Defendant opposes the motion, arguing: (1) the IRS fails to establish the liability of either the Trust or the Estate; (2) the IRS's claim is barred by the statute of limitations; (3) the IRS did not give the requisite notice of the assessment of interest (4) the IRS's claim is barred by estoppel; and (5) the IRS cannot rely on the Form 4340 to carry its burden of proving the amount owed. Opp'n, Dkt. 38.
The United States filed a reply. Dkt. 41. After the close of briefing, the Court issued an order directing the parties to file supplemental briefs on two issues: (1) the liability of the Trust; and (2) the effect, if any, of the Refund Action on Defendant's statute of limitations claim. Dkt. 44. The parties submitted their respective briefs, and the motion is ripe for adjudication. U.S.'s Supp. Br., Dkt. 45; Def.'s Supp. Br., Dkt. 46.

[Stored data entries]
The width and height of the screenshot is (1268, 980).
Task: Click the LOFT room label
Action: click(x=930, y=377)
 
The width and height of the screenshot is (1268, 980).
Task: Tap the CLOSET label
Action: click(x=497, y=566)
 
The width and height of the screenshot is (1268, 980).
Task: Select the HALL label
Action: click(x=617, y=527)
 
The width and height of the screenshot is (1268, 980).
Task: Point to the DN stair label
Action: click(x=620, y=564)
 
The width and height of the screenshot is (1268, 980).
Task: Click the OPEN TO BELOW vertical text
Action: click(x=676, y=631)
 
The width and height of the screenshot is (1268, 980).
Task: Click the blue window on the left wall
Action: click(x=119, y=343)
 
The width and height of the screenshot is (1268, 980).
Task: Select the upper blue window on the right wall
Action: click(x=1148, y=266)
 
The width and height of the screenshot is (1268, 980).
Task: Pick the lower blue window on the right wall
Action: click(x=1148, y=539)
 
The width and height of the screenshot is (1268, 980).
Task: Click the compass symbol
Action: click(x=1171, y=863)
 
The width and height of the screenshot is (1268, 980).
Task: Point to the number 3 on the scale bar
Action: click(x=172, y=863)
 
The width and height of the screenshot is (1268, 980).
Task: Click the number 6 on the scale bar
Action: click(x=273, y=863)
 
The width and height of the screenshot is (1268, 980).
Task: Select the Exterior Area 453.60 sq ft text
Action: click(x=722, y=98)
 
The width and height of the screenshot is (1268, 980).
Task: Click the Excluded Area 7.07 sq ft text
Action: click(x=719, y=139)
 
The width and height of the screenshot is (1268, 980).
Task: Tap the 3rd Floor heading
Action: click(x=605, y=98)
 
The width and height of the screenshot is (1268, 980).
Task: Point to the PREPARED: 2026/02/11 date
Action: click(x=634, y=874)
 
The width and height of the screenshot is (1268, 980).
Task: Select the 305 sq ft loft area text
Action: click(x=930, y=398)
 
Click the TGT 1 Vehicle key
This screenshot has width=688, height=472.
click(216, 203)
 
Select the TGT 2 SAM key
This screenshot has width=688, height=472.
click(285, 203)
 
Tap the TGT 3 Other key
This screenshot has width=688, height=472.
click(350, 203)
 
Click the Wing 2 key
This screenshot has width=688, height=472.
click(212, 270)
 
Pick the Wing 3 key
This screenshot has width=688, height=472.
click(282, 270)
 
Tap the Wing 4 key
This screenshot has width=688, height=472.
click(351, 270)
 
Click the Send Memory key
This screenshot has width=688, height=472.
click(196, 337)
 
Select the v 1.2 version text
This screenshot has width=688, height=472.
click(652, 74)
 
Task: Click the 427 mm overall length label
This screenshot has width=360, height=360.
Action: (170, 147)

— Stated goal A —
According to the court opinion excerpt, which two issues were the parties directed to address in supplemental briefs?
— Stated goal B —
Write the next part of the court opinion excerpt on the IRS motion, picking up after its final sentence.
This material can be set aside, since it is not needed for what comes next.

— Output A —
The liability of the Trust, and the effect, if any, of the Refund Action on Defendant's statute of limitations claim.

— Output B —
II. LEGAL STANDARDS
A. SUMMARY JUDGMENT
A party may move for summary judgment on some or all of the claims or defenses presented in an action. Fed. R. Civ. P. 56(a). "Summary judgment is appropriate only where ‘there is no genuine dispute as to any material fact and the movant is entitled to judgment as a matter of law.’ " Salazar-Limon v. City of Houston, Tex., ––– U.S. ––––, 137 S.Ct. 1277, 1280, 197 L.Ed.2d 751 (2017) (quoting Fed. R. Civ. P. 56(a) ). The moving party bears the initial burden of identifying those portions of the pleadings, discovery, and affidavits that establish the absence of a genuine dispute of material fact. Cline v. Indus. Maint. Eng'g & Contracting Co., 200 F.3d 1223, 1229 (9th Cir. 2000) (citing Celotex Corp. v. Catrett, 477 U.S. 317, 323-25, 106 S.Ct. 2548, 91 L.Ed.2d 265 (1986) ). If the moving party meets its burden, the burden then shifts to the non-moving party to go beyond the pleadings and identify specific facts demonstrating the existence of a triable issue. Id. (citing Celotex, 477 U.S. at 323-24, 106 S.Ct. 2548 ; Anderson v. Liberty Lobby, Inc., 477 U.S. 242, 248, 106 S.Ct. 2505, 91 L.Ed.2d 202 (1986) ).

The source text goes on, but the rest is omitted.